A Double Helix Relationship of Use and Redesign in IS
InSITE 2006
• Volume 6
• 2006
In the past, Information Systems Research (ISR) mainly has focused on developing, designing, and implementing computerized parts of informing systems. Even studies from a "user" perspective relate to information and communication technology (ICT), often on an abstract level. Since the advent of the ICT industry there has been a tendency to describe professionals in their practice, or people in their daily lives as ‘users’ of ICT. It is not obvious why this label should be applied. The ICT industry offers products and services to professionals and to people in their daily lives. These products and services require critical assessment to see what helps whom in particular situations. There is also a need to appraise them with respect to unintended consequences. Such critical assessment furnishes challenges to the ICT industry. More ISR seems to be needed with the intention of learning both from earlier ICT projects and from research carried out in other fields.
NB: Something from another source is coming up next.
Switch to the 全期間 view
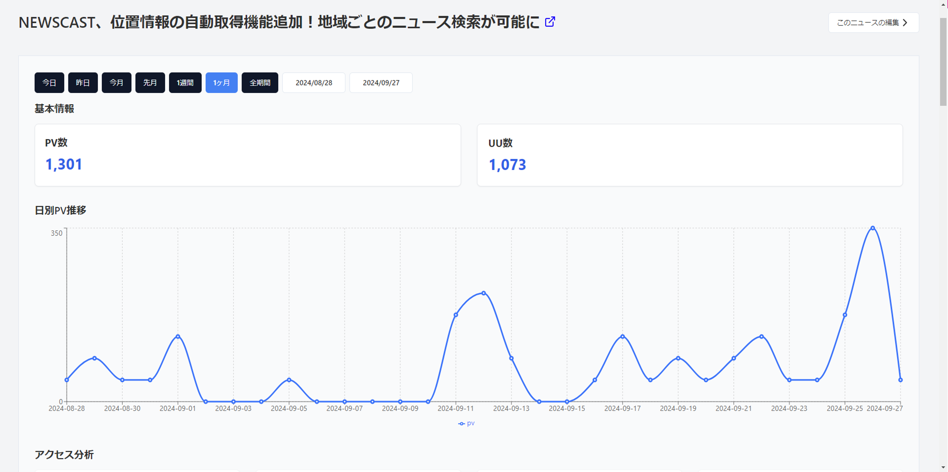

This could comprise studying uses of earlier ICT artifacts and studies of how to redesign them to make people better informed and more knowledgeable. Becoming better informed and more knowledgeable calls for a lot of learning and unlearning. These processes always have to start from the situations in which the learners live. Designers of new ICT artifacts have not always been fully aware of this fundamental prerequisite for learning. We believe one way of supporting this kind of ISR is to reflect on the question: ‘In which ways could studies of the use-side particularly benefit from a relationship to philosophical frameworks such as hermeneutics and phenomenology?’
Information Systems Research, Systems Analysis, Hermeneutic Dialectics, Phenomenology, Critical Systems Thinking.